Eine einfache E-Mail genügt nicht der Schriftform!

Sie müssen den Widerspruch innerhalb eines Monats einlegen. Die Frist beginnt an dem Tag, an dem Ihnen der Bescheid zugestellt wurde. Fehlt bei dem Bescheid die Rechtsbehelfsbelehrung oder ist diese unvollständig beziehungsweise unrichtig, verlängert sich die Widerspruchsfrist auf ein Jahr.

Es ist Sorge dafür zu tragen, dass der Widerspruch fristgerecht bei der Behörde eingeht. Achten Sie darauf, dass Si Eden Zugang bei der Behörde auch belegen können. Wenn Sie Ihren Widerspruch mit der Post schicken, sollten Sie dies per Einschreiben tun. Falls Sie Ihr Widerspruchsschreiben persönlich bei der Behörde abgeben, lassen Sie sich den Empfang quittieren. Bei einem zur Niederschrift der Behörde eingelegten Widerspruch lassen Sie sich eine Kopie der Niederschrift geben.

Erhalte ich einen Mehrbedarf (Mehraufwand für kostspielige Ernährung) bei Laktoseintoleranz?

Ja und Nein. Bisher gab es dazu zahlreiche unterschiedliche Entscheidungen der Sozialgerichte. Einige sprachen den Antragstellern den Mehrbedarf zu. Andere lehnten diesen ab. Das Bundessozialgericht (BSG) entschied nun am 14.02.2013 unter dem Aktenzeichen B 14 AS 48/12 R, dass Laktoseintoleranz (Milchzuckerintoleranz) eine Erkrankung ist. Dies rechtfertige einen Mehrbedarf für kostenaufwändige Ernährung gemäß § 21 Abs. 5 SGB II. Auch wenn das BSG noch auf eine Einzelfallprüfung abstellt, werden nun die Erfolgsaussichten solcher Klagen höher eingeschätzt werden können.

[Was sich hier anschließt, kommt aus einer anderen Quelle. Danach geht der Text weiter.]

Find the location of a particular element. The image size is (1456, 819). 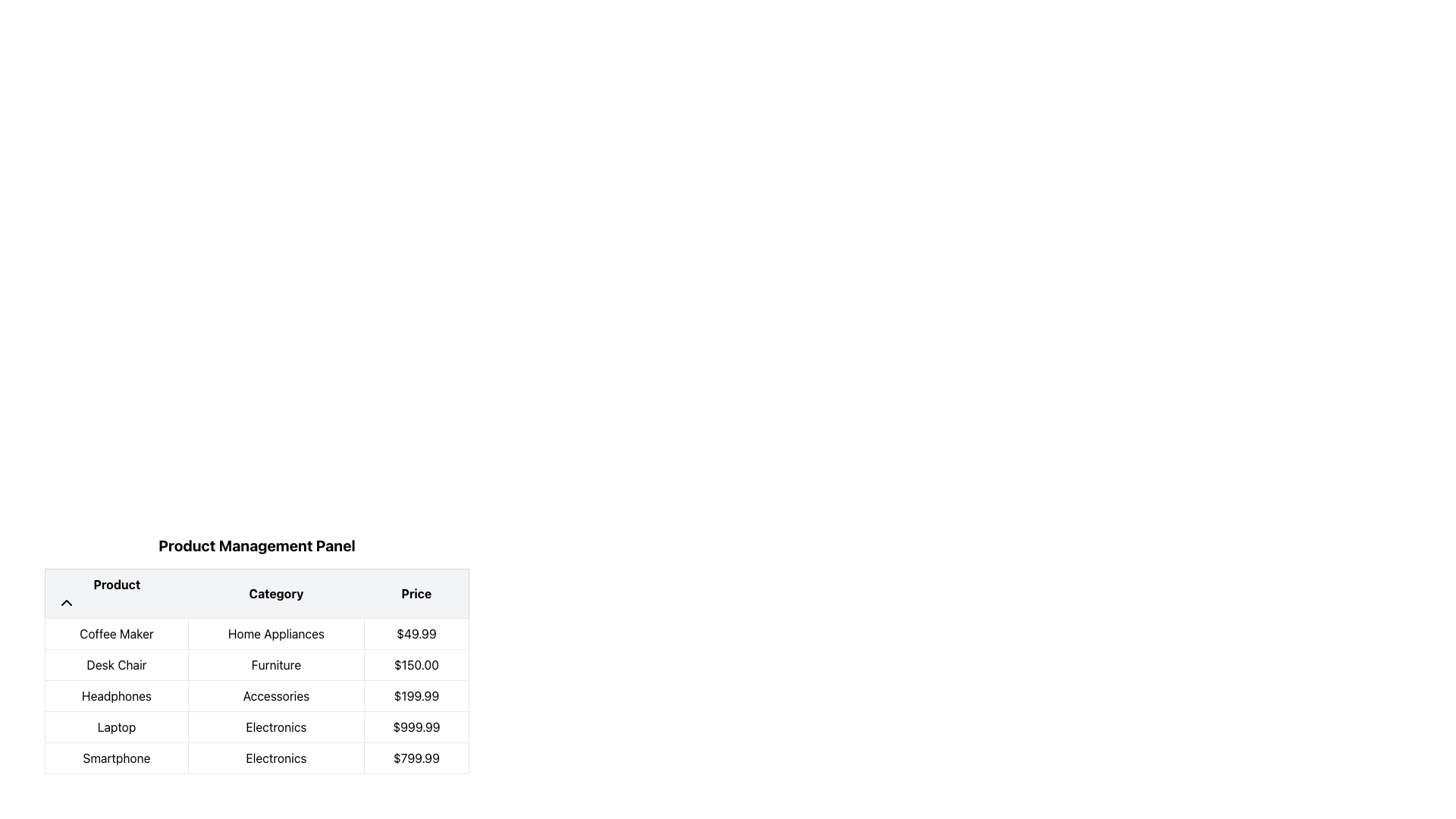

the category text element in the middle cell of the third row of the product management table, which is adjacent to 'Headphones' on the left and '$199.99' on the right is located at coordinates (276, 696).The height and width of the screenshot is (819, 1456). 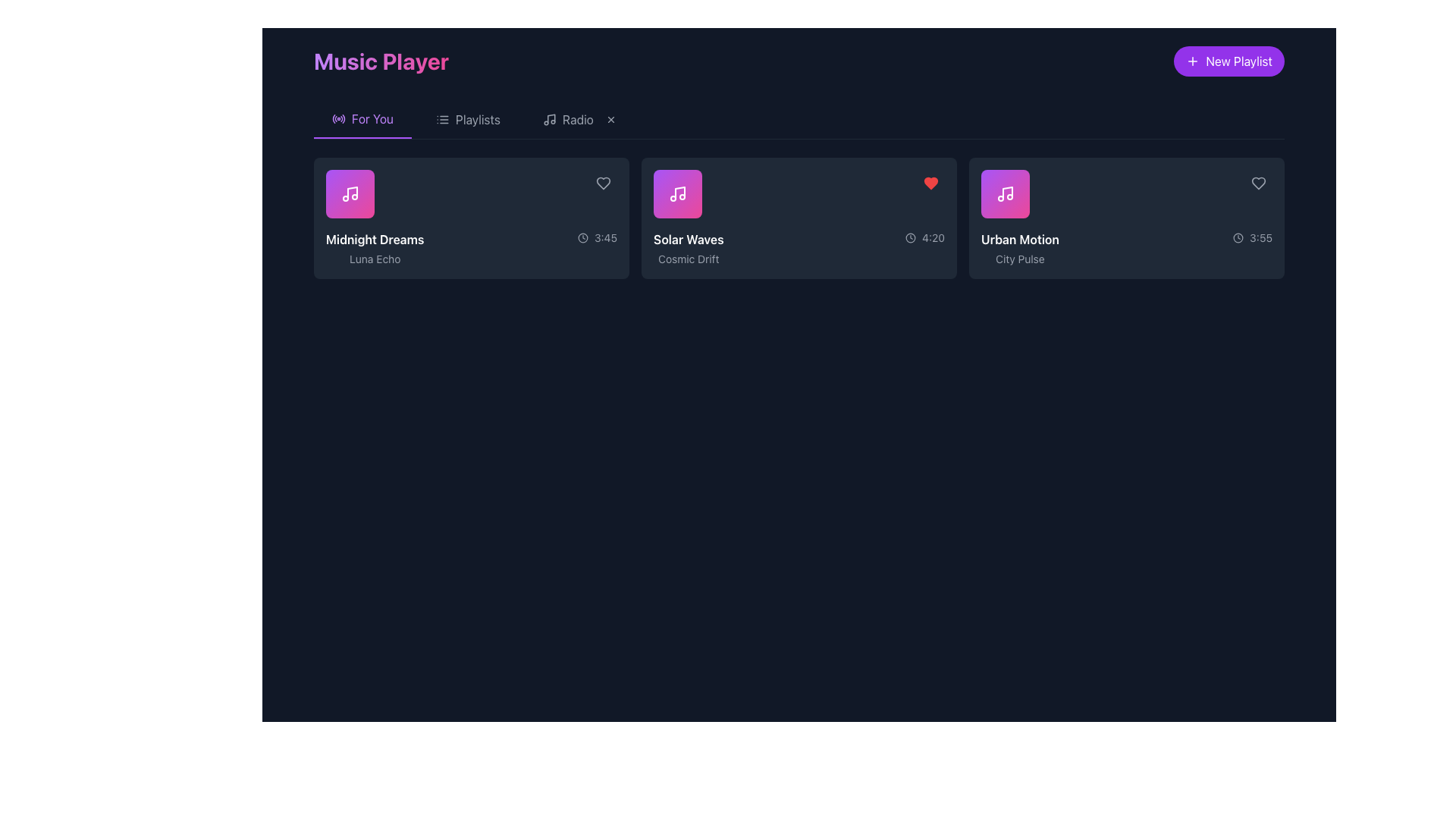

Muss ich als Kind Elternunterhalt zahlen?

Die §§ 1601 ff. BGB definieren: Verwandte ersten Grades schulden einander Unterhalt. Die meisten Menschen kennen nur die Konstellation, dass Eltern ihren Kindern Unterhalt zahlen müssen. Nach der gesetzlichen Regelung, ist der Unterhaltsanspruch jedoch ein wechselseitiger. Es können also nicht nur Kinder von ihren Eltern Unterhalt beanspruchen, sondern auch umgekehrt die Eltern von ihren Kindern, wenn sie ihren Bedarf aus ihren Einkünften nicht decken können („Elternunterhalt“). 

Muss ich als Schwiegersohn/Schwiegertochter Auskunft über meine Vermögensverhältnisse erteilen, wenn Elternunterhalt geltend gemacht wird?

Grundsätzlich schuldet Elternunterhalt nur das leibliche oder adoptierte Kind. Schwiegersohn oder Schwiegertochter gehören hierzu nicht (BGH, FamRZ 2004, 443, 445). Bei der Ermittlung des Familienunterhalts (Familienbedarfs) sind jedoch die Einkünfte der Schwiegerkinder zu berücksichtigen. Also schuldet auch das nicht verwandte Schwiegerkind Auskünfte über die Einkommens- und Vermögensverhältnisse, sofern diese zur Berechnung der Leistungsfähigkeit des unterhaltspflichtigen Kindes heranzuziehen sind.